以下は、C++におけるnew/delete演算子の使用例です。
サンプルコード
#include <iostream>
using namespace std;
int main () {
int *ptr1 = NULL;
ptr1 = new int;
float *ptr2 = new float(299.121);
int *ptr3 = new int[28];
*ptr1 = 28;
cout << "Value of pointer variable 1 : " << *ptr1 << endl;
cout << "Value of pointer variable 2 : " << *ptr2 << endl;
if (!ptr3)
cout << "Allocation of memory failed\n";
else {
for (int i = 10; i < 15; i++)
ptr3[i] = i+1;
cout << "Value of store in block of memory: ";
for (int i = 10; i < 15; i++)
cout << ptr3[i] << " ";
}
delete ptr1;
delete ptr2;
delete[] ptr3;
return 0;
}
実行結果
Value of pointer variable 1 : 28 Value of pointer variable 2 : 299.121 Value of store in block of memory: 11 12 13 14 15
この例では、単一のint型・float型のメモリ確保に加え、配列として28個分のint型メモリを確保しています。配列として確保したメモリを解放する際は、delete[]を使用する点に注意してください。
malloc / free(C言語)
malloc()関数は、指定されたサイズ(バイト数)のメモリを確保し、その先頭バイトへのポインタを返します。確保に失敗した場合はNULLポインタを返します。
free()関数は、malloc()で確保したメモリを解放するために使用します。free()を呼び出してもポインタ変数の値そのものは変化しないため、ポインタは引き続き同じメモリ位置を指し続けます。解放済みのポインタにアクセスしないよう注意しましょう。

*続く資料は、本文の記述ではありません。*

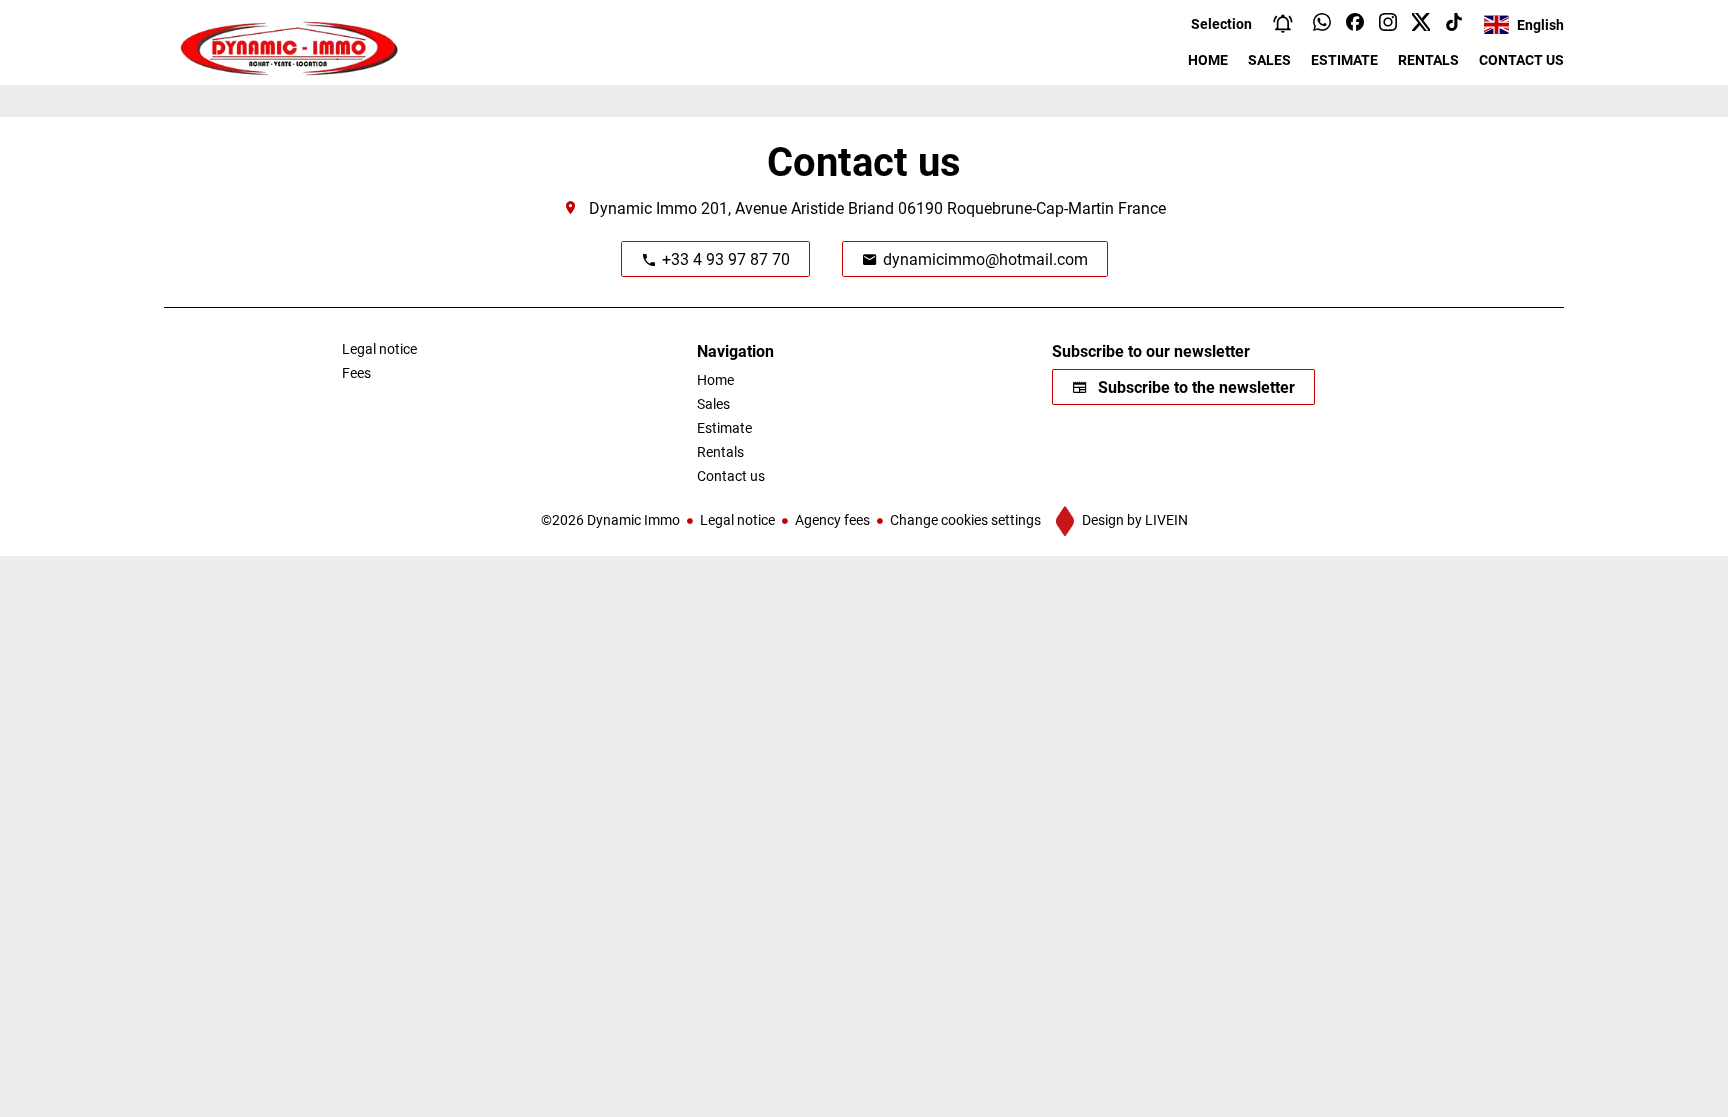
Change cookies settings (965, 519)
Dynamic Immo (643, 207)
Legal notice (737, 519)
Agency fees (832, 519)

以下は、C言語におけるmalloc/freeの使用例です。
サンプルコード
#include <stdio.h>
#include <stdlib.h>
int main() {
int n = 4, i, *p, s = 0;
p = (int*) malloc(n * sizeof(int));
if(p == NULL) {
printf("\nError! memory not allocated.");
exit(0);
}
printf("\nEnter elements of array : ");
for(i = 0; i < n; ++i) {
scanf("%d", p + i);
s += *(p + i);
}
printf("\nSum : %d", s);
free(p);
return 0;
}
実行結果
Enter elements of array : 32 23 21 8 Sum : 84
この例では、4個分のint型メモリをmalloc()で確保し、ユーザーの入力値を格納して合計を表示しています。確保が成功したかどうかをNULLチェックで確認してから使用している点もポイントです。
new/delete と malloc/free の主な違い
| 項目 | new / delete | malloc / free |
|---|---|---|
| 種類 | 演算子 | ライブラリ関数 |
| 対応言語 | C++専用 | C / C++の両方で使用可能 |
| サイズの指定 | 型から自動的に計算される | sizeofなどを用いてバイト数を明示する必要がある |
| 戻り値の型 | 要求した型のポインタ | void*(キャストが必要な場合がある) |
| コンストラクタ/デストラクタ | new時にコンストラクタ、delete時にデストラクタが呼ばれる | 呼ばれない(純粋なメモリの確保・解放のみ) |
| 失敗時の挙動 | std::bad_alloc例外をスローする | NULLを返す |
| 再確保 | 直接はサポートされない | realloc()で拡張・縮小が可能 |
まとめ
C++でオブジェクト指向的なプログラムを書く場合、コンストラクタやデストラクタが適切に呼び出されるnew/deleteを使うのが基本です。一方、C言語との互換性が必要な場面や、realloc()による柔軟な再確保を行いたい場合にはmalloc()/free()が有効です。ただし、同一プログラム内で両者を混在させると、解放忘れや二重解放などの不具合につながりやすいため、原則としてどちらか一方に統一することをおすすめします。